Ethical approval will not be needed because data included in the NMA will be extracted from published trials that meet accepted ethical standards, and there will be no concerns about privacy. With the aim of disseminating the evidence obtained, the results will be published in a peer-reviewed international journal to improve clinical practices with scientific evidence. The evidence obtained could be included in guidelines to prevent cardiovascular diseases.

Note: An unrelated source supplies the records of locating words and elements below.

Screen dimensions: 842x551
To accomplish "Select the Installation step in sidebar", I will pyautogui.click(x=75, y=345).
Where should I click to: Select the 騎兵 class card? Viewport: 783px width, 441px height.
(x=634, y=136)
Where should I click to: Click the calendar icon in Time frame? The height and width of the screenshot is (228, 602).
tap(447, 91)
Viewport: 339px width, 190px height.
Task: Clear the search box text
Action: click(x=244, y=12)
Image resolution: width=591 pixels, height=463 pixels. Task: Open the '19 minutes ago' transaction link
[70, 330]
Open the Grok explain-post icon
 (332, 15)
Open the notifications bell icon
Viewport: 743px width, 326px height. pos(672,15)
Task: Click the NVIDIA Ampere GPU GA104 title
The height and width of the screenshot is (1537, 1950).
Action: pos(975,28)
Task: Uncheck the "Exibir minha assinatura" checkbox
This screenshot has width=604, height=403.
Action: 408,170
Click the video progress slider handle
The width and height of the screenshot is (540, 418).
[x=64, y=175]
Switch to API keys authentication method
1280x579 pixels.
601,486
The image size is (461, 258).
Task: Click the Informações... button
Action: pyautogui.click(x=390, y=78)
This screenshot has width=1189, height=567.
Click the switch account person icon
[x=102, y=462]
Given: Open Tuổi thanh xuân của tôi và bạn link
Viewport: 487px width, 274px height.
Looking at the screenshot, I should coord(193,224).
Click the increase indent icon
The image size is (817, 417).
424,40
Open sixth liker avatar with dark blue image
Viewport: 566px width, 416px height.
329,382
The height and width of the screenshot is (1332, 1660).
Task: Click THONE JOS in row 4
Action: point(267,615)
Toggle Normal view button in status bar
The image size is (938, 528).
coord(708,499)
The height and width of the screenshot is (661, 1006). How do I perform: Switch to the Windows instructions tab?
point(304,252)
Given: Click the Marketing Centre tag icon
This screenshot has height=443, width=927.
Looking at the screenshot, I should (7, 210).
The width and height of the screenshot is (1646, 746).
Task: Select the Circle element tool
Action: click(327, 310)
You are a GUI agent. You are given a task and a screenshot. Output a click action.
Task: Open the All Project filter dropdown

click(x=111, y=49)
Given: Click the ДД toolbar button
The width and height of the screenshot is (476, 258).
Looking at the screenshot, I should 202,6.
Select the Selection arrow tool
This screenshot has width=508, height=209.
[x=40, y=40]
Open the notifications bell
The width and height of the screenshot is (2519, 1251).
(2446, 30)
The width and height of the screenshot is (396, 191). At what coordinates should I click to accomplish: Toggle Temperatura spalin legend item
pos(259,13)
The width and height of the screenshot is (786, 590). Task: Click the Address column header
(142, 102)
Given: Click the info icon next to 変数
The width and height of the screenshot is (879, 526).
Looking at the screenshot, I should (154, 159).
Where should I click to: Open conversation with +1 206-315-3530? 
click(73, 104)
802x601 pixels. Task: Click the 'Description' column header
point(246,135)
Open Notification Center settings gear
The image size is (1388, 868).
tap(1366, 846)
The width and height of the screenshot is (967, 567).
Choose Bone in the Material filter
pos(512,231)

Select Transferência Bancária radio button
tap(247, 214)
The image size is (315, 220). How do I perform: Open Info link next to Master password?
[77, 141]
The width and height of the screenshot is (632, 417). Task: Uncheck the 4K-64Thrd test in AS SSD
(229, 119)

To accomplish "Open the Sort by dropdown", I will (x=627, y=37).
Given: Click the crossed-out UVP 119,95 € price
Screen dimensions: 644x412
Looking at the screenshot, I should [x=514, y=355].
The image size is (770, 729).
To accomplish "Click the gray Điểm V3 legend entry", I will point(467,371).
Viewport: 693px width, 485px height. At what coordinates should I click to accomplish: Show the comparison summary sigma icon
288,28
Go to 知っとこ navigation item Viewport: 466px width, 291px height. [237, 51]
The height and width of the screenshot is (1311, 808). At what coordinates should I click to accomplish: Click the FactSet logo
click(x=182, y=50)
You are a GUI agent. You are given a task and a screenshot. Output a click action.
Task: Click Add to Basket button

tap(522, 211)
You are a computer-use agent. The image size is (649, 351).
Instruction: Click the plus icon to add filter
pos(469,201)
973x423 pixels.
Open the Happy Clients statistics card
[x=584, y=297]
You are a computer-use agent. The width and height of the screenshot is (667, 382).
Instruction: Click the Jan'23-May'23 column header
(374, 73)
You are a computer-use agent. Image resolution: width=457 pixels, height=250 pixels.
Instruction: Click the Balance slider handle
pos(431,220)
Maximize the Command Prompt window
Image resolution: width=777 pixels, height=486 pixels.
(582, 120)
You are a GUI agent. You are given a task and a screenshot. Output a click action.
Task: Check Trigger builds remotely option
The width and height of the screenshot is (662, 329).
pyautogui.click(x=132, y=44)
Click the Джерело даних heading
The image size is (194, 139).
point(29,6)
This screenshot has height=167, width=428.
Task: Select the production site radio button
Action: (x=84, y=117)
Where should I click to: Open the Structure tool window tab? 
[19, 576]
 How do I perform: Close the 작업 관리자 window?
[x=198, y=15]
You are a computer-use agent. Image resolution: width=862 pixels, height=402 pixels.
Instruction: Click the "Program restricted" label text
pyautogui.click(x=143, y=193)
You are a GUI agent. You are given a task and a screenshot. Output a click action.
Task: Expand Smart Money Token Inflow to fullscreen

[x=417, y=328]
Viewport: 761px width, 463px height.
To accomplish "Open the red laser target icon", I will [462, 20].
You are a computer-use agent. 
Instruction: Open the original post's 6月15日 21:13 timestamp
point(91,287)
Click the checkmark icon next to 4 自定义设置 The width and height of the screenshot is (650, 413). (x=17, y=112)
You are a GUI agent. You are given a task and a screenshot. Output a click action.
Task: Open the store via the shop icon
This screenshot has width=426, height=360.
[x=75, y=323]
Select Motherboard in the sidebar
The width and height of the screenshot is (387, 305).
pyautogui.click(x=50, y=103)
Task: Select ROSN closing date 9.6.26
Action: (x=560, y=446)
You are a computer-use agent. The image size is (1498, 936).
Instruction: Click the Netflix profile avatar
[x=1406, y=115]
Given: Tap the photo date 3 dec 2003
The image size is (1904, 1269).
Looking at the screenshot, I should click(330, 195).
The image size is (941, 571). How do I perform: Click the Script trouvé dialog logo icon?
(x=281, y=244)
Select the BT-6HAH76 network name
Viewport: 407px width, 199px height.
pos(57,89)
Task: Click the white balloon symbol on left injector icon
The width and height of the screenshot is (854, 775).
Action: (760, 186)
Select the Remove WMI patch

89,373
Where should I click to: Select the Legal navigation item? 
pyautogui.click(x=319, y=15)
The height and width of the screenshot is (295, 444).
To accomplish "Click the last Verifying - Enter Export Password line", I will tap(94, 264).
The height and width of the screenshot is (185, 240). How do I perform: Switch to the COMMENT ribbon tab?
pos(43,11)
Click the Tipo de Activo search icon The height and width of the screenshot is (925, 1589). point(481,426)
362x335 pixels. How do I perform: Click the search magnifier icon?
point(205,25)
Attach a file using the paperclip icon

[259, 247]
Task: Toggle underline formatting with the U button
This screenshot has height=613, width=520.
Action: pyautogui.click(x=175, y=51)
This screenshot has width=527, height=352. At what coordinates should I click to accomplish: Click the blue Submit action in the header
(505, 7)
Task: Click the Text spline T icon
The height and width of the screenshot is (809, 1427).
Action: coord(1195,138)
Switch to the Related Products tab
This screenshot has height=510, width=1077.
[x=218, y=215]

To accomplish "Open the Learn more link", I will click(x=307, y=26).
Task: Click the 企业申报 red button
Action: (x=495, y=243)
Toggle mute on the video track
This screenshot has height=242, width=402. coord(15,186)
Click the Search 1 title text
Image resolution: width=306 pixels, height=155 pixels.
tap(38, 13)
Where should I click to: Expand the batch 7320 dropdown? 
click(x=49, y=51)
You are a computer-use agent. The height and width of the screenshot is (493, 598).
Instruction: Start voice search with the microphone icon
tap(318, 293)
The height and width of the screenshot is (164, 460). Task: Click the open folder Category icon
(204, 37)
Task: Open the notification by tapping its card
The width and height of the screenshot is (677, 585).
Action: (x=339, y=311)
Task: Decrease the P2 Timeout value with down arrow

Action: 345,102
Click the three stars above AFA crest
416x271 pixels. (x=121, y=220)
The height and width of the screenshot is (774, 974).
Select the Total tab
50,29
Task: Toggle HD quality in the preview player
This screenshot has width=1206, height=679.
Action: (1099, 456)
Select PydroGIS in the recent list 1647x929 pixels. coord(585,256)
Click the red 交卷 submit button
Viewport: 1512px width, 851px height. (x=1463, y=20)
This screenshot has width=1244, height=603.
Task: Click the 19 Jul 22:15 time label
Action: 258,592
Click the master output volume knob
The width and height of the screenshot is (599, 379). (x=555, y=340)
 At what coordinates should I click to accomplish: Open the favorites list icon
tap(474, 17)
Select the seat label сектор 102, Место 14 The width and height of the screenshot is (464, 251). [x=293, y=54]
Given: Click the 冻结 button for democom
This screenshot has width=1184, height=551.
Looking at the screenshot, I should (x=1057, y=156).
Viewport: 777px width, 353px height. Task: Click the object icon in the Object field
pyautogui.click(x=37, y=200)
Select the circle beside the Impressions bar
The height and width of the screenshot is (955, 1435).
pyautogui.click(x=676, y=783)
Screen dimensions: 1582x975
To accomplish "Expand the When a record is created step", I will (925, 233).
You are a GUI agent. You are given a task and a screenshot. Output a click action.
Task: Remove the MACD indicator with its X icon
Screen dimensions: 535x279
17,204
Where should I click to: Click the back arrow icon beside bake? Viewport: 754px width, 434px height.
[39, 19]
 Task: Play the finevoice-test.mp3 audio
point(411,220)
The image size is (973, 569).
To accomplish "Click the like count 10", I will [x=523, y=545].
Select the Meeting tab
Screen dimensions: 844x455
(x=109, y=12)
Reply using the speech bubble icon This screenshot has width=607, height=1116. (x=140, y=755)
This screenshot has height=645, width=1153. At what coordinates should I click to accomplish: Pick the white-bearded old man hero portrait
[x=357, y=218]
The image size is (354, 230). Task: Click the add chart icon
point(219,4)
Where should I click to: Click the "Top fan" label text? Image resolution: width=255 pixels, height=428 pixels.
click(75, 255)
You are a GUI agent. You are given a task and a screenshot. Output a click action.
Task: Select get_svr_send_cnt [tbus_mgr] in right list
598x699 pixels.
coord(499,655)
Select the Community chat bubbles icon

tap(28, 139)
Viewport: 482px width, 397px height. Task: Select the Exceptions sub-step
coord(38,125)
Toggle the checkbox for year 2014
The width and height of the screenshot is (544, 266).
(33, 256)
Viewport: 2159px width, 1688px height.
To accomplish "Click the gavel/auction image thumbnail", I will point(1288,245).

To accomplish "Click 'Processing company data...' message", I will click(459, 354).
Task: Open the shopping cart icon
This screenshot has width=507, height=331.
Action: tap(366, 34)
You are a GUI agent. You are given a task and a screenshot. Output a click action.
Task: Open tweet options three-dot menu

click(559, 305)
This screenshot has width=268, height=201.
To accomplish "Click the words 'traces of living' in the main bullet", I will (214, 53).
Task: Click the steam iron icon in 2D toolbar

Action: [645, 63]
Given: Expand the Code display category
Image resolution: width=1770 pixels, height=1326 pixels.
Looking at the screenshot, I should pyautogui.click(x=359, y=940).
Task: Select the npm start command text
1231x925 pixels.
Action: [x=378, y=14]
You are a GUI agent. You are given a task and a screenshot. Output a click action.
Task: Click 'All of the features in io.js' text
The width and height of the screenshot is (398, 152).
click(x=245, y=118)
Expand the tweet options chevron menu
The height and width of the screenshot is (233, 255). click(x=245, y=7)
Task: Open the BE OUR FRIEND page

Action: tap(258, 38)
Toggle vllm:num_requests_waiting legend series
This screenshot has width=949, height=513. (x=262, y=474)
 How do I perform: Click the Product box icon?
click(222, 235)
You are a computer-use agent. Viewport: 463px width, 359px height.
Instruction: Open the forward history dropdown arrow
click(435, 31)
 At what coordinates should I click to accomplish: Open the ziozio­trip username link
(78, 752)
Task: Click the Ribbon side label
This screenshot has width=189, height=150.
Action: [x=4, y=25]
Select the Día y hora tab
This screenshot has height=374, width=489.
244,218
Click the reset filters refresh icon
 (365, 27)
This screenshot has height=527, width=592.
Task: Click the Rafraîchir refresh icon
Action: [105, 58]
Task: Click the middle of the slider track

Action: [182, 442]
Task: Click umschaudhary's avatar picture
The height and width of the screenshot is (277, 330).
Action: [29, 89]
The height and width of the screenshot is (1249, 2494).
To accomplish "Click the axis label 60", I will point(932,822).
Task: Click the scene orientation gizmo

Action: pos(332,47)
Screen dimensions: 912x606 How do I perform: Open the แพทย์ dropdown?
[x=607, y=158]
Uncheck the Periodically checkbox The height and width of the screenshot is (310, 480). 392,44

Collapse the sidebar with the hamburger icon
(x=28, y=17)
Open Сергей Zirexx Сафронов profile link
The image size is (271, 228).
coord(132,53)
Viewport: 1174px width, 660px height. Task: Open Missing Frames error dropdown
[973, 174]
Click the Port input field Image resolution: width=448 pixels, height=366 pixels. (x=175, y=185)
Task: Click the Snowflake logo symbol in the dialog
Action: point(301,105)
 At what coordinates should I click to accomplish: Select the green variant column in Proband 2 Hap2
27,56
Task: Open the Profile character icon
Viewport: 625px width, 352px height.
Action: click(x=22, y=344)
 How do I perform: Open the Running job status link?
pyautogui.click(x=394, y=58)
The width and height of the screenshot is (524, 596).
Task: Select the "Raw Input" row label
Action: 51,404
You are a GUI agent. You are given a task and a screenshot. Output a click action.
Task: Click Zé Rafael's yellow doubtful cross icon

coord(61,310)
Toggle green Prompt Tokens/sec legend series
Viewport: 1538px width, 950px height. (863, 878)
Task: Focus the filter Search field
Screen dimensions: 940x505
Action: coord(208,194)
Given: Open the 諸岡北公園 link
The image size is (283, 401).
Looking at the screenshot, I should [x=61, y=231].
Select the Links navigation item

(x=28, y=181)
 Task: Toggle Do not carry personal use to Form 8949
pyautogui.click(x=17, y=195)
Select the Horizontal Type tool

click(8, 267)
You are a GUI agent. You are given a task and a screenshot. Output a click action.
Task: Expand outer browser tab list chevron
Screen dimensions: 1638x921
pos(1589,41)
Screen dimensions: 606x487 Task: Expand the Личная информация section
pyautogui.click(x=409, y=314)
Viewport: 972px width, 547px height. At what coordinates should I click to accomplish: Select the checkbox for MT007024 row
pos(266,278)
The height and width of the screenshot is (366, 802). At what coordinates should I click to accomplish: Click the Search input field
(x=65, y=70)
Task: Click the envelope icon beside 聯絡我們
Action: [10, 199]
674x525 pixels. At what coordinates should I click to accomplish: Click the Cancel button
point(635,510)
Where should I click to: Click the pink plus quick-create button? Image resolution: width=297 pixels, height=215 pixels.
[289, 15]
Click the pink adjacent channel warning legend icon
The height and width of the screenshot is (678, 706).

Patients and practitioner’s involvement

The prevention of ASCVDs is a major concern for both clinicians and patients. The results of these studies will potentially be useful for providing the best available evidence regarding the comparative effect of a polypill and exercise on preventing ASCVD events and all-cause mortality, but because our design is a secondary analysis of published studies, we felt that clinician and patient involvement was not required at this time. However, to reach the highest impact, as noted above, we will widely disseminate our findings in scientific symposiums and journals, as well as via social networks and the media.

Table 1

Characteristics of studies included in the network meta-analysis

Study characteristics			Population characteristics	Outcomes				Intervention/control groups
Authors/year	Country	Follow-up	Age(years (mean±SD))/sample size(n (% male))	HDL-c	LDL-c	Triglycerides	Total cholesterol	IG:	Dose	Drug	Type of exercise	Frequency	Duration	Intensity
								CG:	Dose	Drug	Type of exercise	Frequency	Duration	Intensity

CG, control group; HDL-c, high-density lipoprotein cholesterol; IG, intervention group; LDL-c, low-density lipoprotein cholesterol.

Table 2

Characteristics of studies included in the network meta-analysis

Study characteristics			Population characteristics	Outcomes		Intervention/control groups
Authors/year	Country	Follow-up	Age(years (mean±SD))/sample size(n (% male))	SBP	DBP	IG:	Dose	Drug	Type of exercise	Frequency	Duration	Intensity
						CG:	Dose	Drug	Type of exercise	Frequency	Duration	Intensity

CG, control group; DBP, diastolic blood pressure; IG, intervention group; SBP, systolic blood pressure.

Table 3

Characteristics of studies included in the network meta-analysis

Study characteristics			Population characteristics	Outcomes				Intervention/control groups
Authors/year	Country	Follow-up	Age(years (mean±SD))/sample size(n (% male))	Ischaemic heart disease	Stroke	Peripheral artery disease	MortalityTotal:CVD:	IG:	Dose	Drug	Type of exercise	Frequency	Duration	Intensity
								CG:	Dose	Drug	Type of exercise	Frequency	Duration	Intensity

CG, control group; CVD, cardiovascular diseases; IG, intervention group.

Table 4

Characteristics of studies included in the network meta-analysis

Study characteristics			Population characteristics	Outcomes		Intervention/control groups
Authors/year	Country	Follow-up	Age(years (mean±SD))/sample size(n (% male))	Adverse events	Adherence	IG:	Dose	Drug	Type of exercise	Frequency	Duration	Intensity
						CG:	Dose	Drug	Type of exercise	Frequency	Duration	Intensity

CG, control group; IG, intervention group.